April 5 (UPI) — Target agreed to pay a $3.7 million settlement on Thursday in a class action lawsuit against the company for discriminating against black and Hispanic job applicants by using an “overly broad” background check process.
The lawsuit was brought forth by job applicants who were discriminated against by Target. As part of the settlement, the company will institute a hiring process for those plaintiffs to offer them entry-level jobs.
Members of the class action lawsuit who are unable to accept a position with Target due to already being employed, retired or having a disability, will be eligible cash rewards of no more than $1,000, totaling up to $1.2 million. Two of the named plaintiffs are eligible for up to $20,000 and attorneys will receive $1.9 million, according to the settlement.
“Target’s background check policy was out of step with best practices and harmful to many qualified applicants who deserved a fair shot at a good job,” Sherrilyn Ifill, president and director-counsel at the NAACP Legal Defense Fund, said in a statement. “Criminal background information can be a legitimate tool for screening job applicants, but only when appropriately linked to relevant questions such as how long ago the offense occurred and whether it was a non-violent or misdemeanor offense.”
According to the lawsuit, Target’s criminal background checks covered convictions that were unrelated to the job or occurred long before the applicant applied for the job.

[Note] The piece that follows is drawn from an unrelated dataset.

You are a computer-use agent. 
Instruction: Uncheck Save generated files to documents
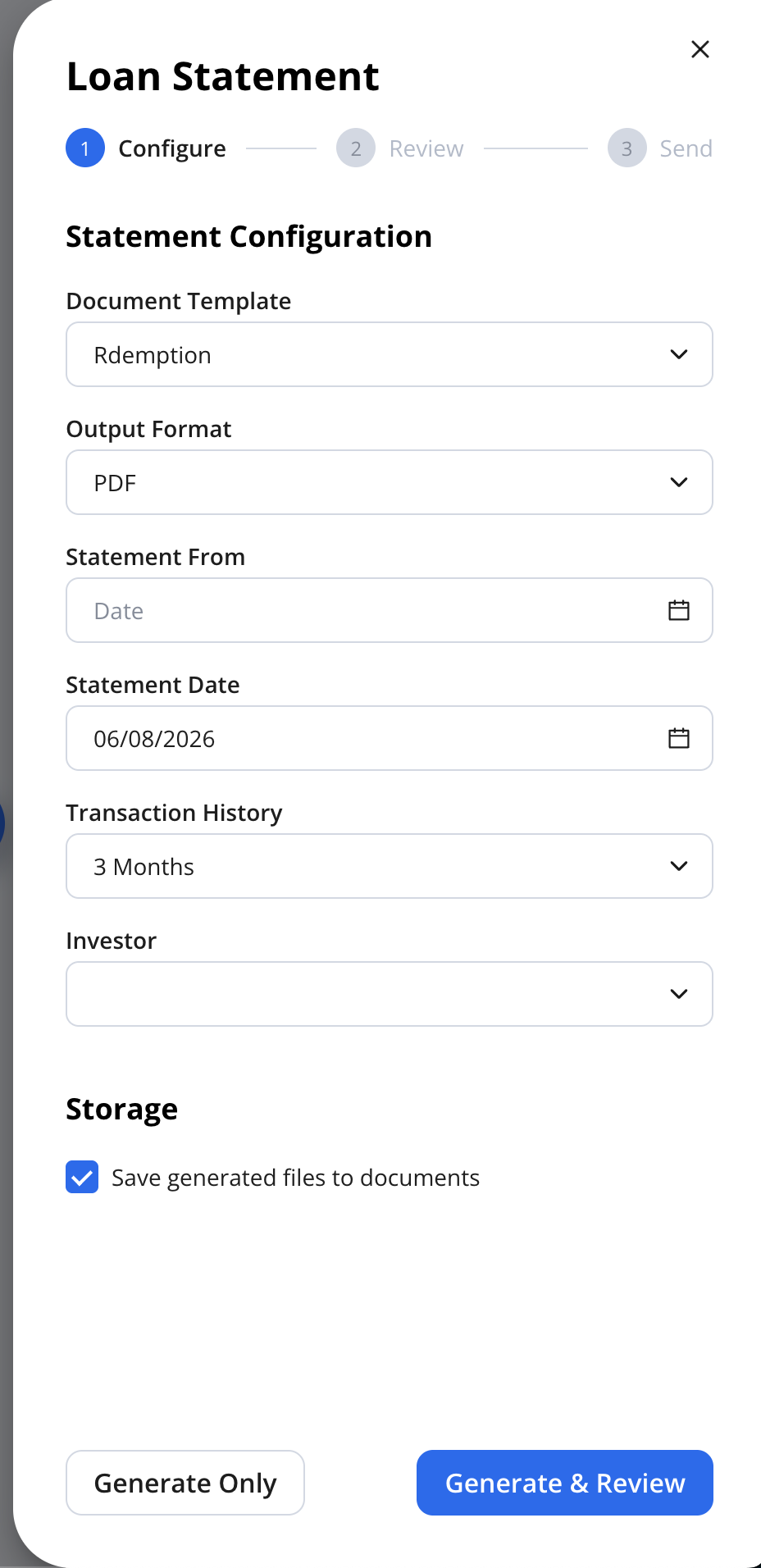82,1178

This process resulted in “thousands of African-American and Latino job applicants” being disproportionately disqualified.
Target also was accused of systematically eliminating job applicants who the company believed “falsified” their criminal histories in their applications “without probing the nature of any discrepancy between the application and the result of the criminal history search.”

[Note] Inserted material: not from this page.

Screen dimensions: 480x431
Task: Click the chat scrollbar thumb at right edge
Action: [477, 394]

“Overly broad background screenings unfairly limit opportunities for Black and Latino applicants due to widespread discrimination at every stage in the criminal justice system,” Ifill said.
In addition to the cash settlement, Target, which did not admit any wrongdoing as part of the settlement, will review and revise its current background check policy so that so that only criminal records that may pose a risk to the company or customers will be a basis for disqualification.
The company will also donate $600,000 to not-for-profit organizations that provide re-entry support to people recently released from incarceration.